Generalized knight going from one corner of a box to the other Generalize the notion of a knight from chess to a $(x, y)$-knight such that $x \leq y$ and the knight can move any of the $8$ combinations defined by $(\pm x, \pm y)$ or $(\pm y, \pm x)$. Thus a chess knight is a $(1, 2)$-knight.
A $(x, y)$-knight starts at $(0,0)$ and wishes to go to the position $(m, n)$ while staying within the rectangle lattice defined by these two opposite corners. Is there any literature about when this is possible for a $(x, y)$-knight?
I think there may be something involving $\gcd(x, y)$ here due to the definition of gcd being the minimal positive value of $ux+vy$, but there are some complications using this method that I can't resolve.
 A: Partial answer only. For unrestricted boards.
An individual move has $8$ possible forms: $(\pm x, \pm y), (\pm y, \pm x)$. In a path from $(0,0)$ to another location, count how many moves are made of each type:
$$\begin{array} {cc}{\begin{array} {c|c} \text{count} & \text{move}\\\hline a_0 &(+x, +y)\\a_1&(+x,-y)\\a_2&(-x,+y)\\a_3&(-x,-y)\end{array}}&{\begin{array} {c|c} \text{count} & \text{move}\\\hline b_0 &(+y, +x)\\b_1&(+y,-x)\\b_2&(-y,+x)\\b_3&(-y,-x)\end{array}}\end{array}$$
The final position $(u,v)$ is the sum of all the individual moves, so
$$u = (a_0+a_1-a_2-a_3)x + (b_0 + b_1 - b_2 - b_3)y\\v = (a_0-a_1+a_2-a_3)x + (b_0 - b_1 + b_2 - b_3)y$$
i.e., any position occupied must have linear combinations of $x, y$ as its coordinates.
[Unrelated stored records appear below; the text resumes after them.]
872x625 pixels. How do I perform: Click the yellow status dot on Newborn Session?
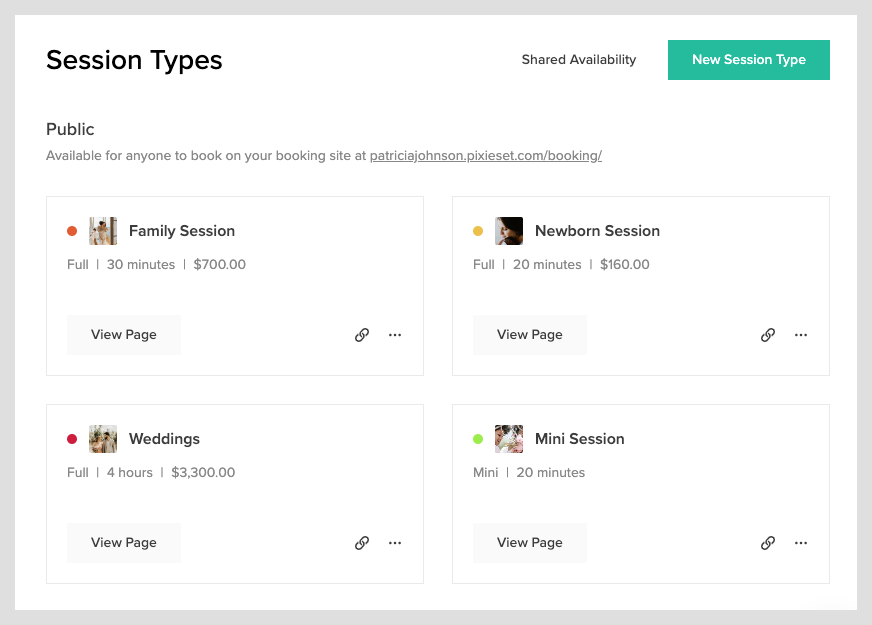pyautogui.click(x=477, y=230)
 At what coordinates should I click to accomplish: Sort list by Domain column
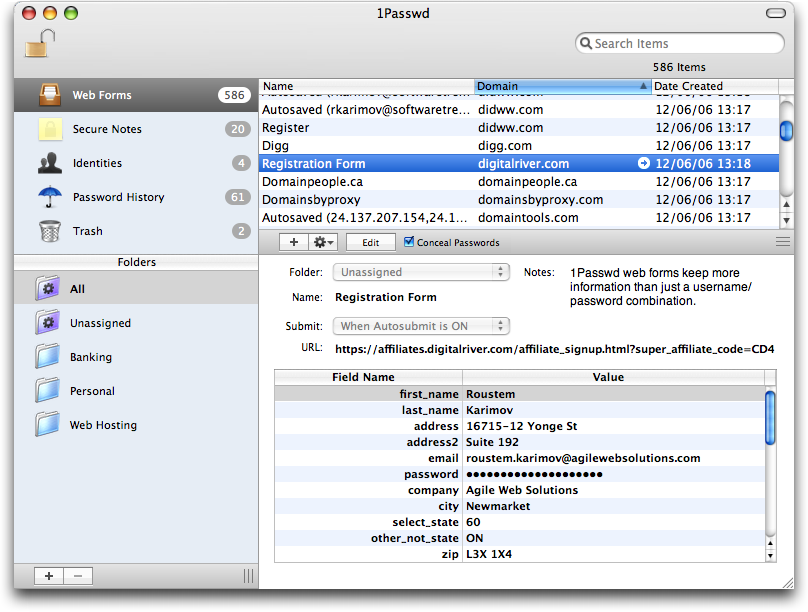pyautogui.click(x=560, y=87)
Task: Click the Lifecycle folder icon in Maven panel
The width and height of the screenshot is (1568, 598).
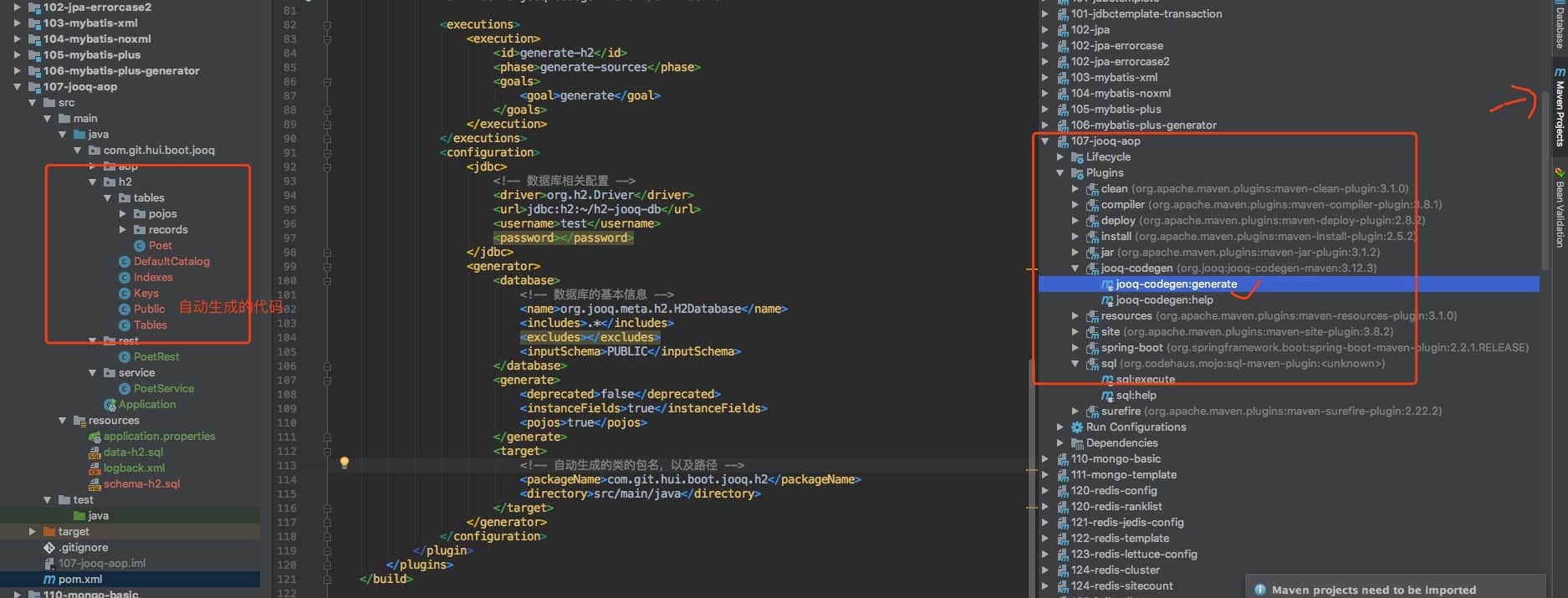Action: tap(1077, 157)
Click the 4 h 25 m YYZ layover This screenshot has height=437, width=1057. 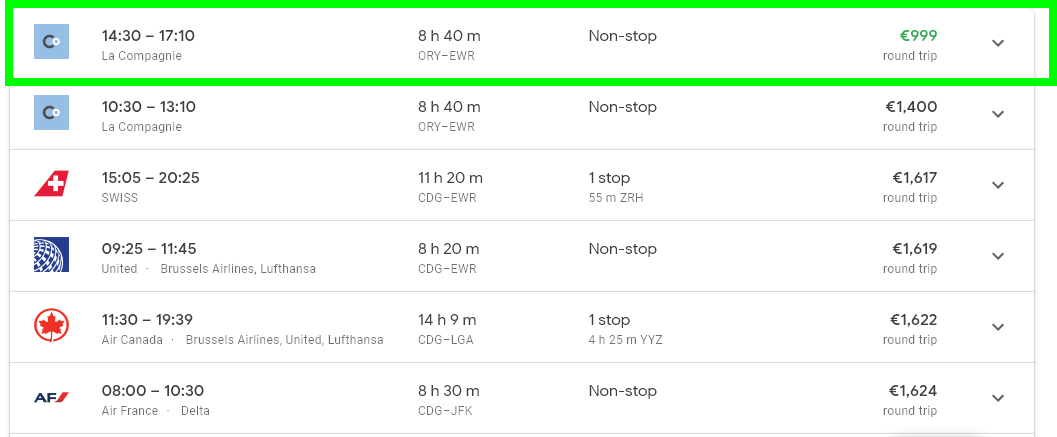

Now suppose $m = Ax + By, n = Cx + Dy$ for some $A, B, C, D$. In order for this position to be reached, we must have
$$a_0+a_1-a_2-a_3 = A\\b_0 + b_1 - b_2 - b_3 = B\\a_0-a_1+a_2-a_3 = C\\b_0 - b_1 + b_2 - b_3 = D$$
And so $$a_0 - a_3 = \frac{A+C}2\\a_1 - a_2 = \frac{A-C}2\\b_0 - b_3 = \frac{B+D}2\\b_1 - b_2 = \frac{B-D}2$$
Which is clearly accomplishable (with non-negative move counts) provided that $A$ and $C$ have the same parity, and $B$ and $D$ have the same parity. 
So the problem reduces to which $m,n$ can be expressed as linear combinations of $x, y$ with the same parity on the coefficients of $x$ and of $y$.